Он был прав, но я хотел услышать совсем другое.
Мне хотелось, чтобы он заговорил о маме или Нике. Тогда бы я рассказал ему, как он на меня обзывался, называл испорченным и грозился выследить, вздумай я на него пожаловаться. А когда бы мы вернулись домой, папа бы во всем разобрался.
Отец шел позади, и я все ждал. Но он остановился, так ничего и не сказав.
Я скинул чемодан с гребня. Через несколько секунд он уже барахтался в грязи на тропинке внизу. Глаза мои наполнились слезами, я ругался последними словами, и мой голос дрожал от гнева. Я плюхнулся в грязь и начал швыряться ею в отца. Постепенно я выпустил весь пар и просто расплакался. Грязь приятно облепляла болячку на бедре. Опять пошел дождь.
– Ну что, твоя горная истерика закончена? – поинтересовался отец.
– Нет, – ответил я.
Отец наклонился ко мне, я схватил его за руку, и он вытянул меня из грязи.
– Давай, съезжай на попе.
Мы скатились по склону и приземлились на заболоченный луг. Грязь доходила мне до пояса, я выхватил у отца свою доску и поплыл на ней.
– Отличная идея, Оллестад!
– А где твоя сумка? – спросил я.
– Оставил там, наверху, – ответил отец. – Похоже, теперь мне придется разгуливать в одних шортах.
* * *
Мы перебрались на другой берег болотца. Грязь на наших телах кое-где подсохла (дождь к этому моменту закончился), и мы напоминали болотных чудищ.
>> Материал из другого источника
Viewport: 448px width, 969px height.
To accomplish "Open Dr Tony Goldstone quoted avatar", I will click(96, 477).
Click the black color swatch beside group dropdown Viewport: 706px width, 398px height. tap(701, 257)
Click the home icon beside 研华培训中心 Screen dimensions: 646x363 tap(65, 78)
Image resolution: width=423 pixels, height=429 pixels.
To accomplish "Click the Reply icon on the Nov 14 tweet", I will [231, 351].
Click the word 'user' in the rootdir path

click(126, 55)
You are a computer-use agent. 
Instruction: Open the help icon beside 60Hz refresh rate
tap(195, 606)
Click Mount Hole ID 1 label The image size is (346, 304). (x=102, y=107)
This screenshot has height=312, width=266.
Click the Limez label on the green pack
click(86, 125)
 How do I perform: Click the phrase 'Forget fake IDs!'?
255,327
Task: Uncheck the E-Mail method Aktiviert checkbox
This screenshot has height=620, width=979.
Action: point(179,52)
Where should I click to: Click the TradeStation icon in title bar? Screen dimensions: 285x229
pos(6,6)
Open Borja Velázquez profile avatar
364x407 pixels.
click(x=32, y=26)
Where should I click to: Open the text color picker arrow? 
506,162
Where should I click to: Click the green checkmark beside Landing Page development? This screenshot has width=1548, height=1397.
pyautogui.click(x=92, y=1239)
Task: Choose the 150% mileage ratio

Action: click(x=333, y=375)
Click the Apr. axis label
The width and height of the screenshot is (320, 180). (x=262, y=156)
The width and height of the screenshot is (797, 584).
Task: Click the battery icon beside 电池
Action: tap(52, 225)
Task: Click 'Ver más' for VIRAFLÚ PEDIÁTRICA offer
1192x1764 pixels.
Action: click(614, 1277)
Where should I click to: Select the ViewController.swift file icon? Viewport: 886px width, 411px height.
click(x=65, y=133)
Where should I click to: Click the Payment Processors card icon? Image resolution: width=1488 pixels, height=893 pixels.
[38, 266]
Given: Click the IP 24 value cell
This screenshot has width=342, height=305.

Уже был слышен шум океана. Отец похлопал меня по спине.
– Скоро почистимся.
Он вывел меня из джунглей. Внезапно под ногами у нас захрустели кучки белых ракушек. Они усеивали всю тропу до пляжа и тонким слоем покрывали влажный песок вдоль берега.
Море и небо отливали оттенком голубики. Кое-где виднелись бирюзовые прожилки – там, где не было подводных рифов, сквозь воду просвечивал белый песок. Чуть дальше от берега массивы волн разбивались о крупный риф и резво разбегались в разные стороны, словно десятки кобр. Мы, два болотных чудища, с восторгом глазели на все это.
Первый и единственный раз в жизни отец ничего не сказал о том, какая вокруг красота. Он вообще ничего не говорил. Даже про серфинг. На цыпочках побежал к воде, лавируя между ракушками, и нырнул в океан. За ним на воде расплылось пятно грязи. Он велел, чтобы я зашел в воду прямо в одежде, чтобы очистить ее. Я раскрыл глаза под водой и увидел желтую рыбку, скользнувшую под рифом.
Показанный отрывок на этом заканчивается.